Sunday, August 19, 2007

Fair enough.

Yesterday marked the three week anniversary of me being back where I grew up, back "home" which is strangely somehow still home even as it no longer much resembles that which I once knew.

It's been a bit surreal, to be honest. I've hung out with people I haven't seen since highschool; visiting is someone I met when she was 13 and is now turning into a woman and would be driving if she were American. My brother is gone and moved out, out in the Big Scary Real World with a Real Job. Which he doesn't like, but what gives. I guess I am used to a long-distance relationship, at least with him, as we haven't seen each other for more than 4 weeks a year for the past three or four years. And speaking of long-distance relationships, even though I've never wanted one, I've got one with the boyfriend I left behind in Germany. Figuring out how to be a plural through email and skype is hard, and frustrating, and the best we can do right now.

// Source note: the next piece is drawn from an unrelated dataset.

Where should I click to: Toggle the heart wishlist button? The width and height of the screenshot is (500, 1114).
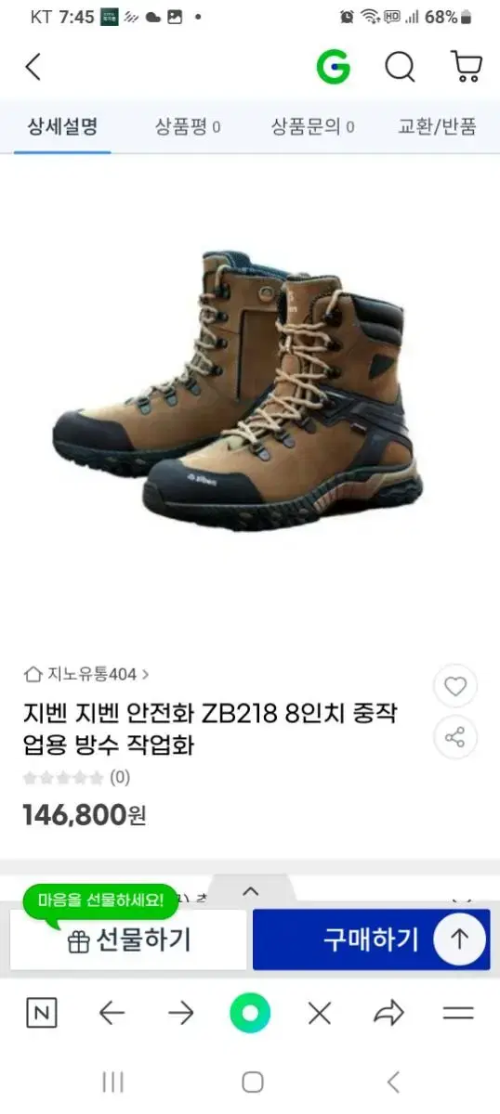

I didn't want to leave Germany; I've made no secret of it but it is not due to not wanting to "go home", but rather a desire not to leave the friends that had become my family in Germany. The first week was pretty hard for me, and I had another taste of the depression I only very seldom feel, which is therefore always to some extent unexplored territority. My mood has improved with time and the support of my long-suffering family.

My laptop and I have had a deep and personal relationship these past weeks. Though I do (did) have two very large papers to write (ca 25 pages, 1 1/5 pt spaced, in German) and on which I have been working furiously, I won't deny using my computer and my drive to work as a way to a) shut out the world and b) have space of my own. I'm not used to living in a family, even mine, and I think the opposite is true--that my parents aren't quite as used to having kids around as they were when we all lived there. I'm not used to always having people around, to eating together all the time, to people coming and chatting, etc. Family dynamics are never simple, and four discreet adults living in one space leads to issues of various natures.

Running into old acquaintences is difficult for me, because with every meeting I realize that I have almost nothing more in common with them. I might as well be speaking German for all they understand; our conversations tend to fizzle out after
"hi, how are you?" "Fine," "how was Germany?" "Germany was great; how's school?" "Oh, just fine". Superficial of course, and it can't be any other way, but my life seems to be so much outside their frame of reference that I find it difficult. Not that these people don't still care about me, or what happens to me--but I almost feel as if I am better in the 3rd person, as a story my parents are relating to someone rather than something I am telling someone. My old friends are all still lovely people, and we still get along. Sometimes our conversations dwell in the past, in the only area we may still have in common, though I am learning to like and love them for the people they have become and not just the people they were. I cannot change the fact, however, that many of my closest friends here have moved on.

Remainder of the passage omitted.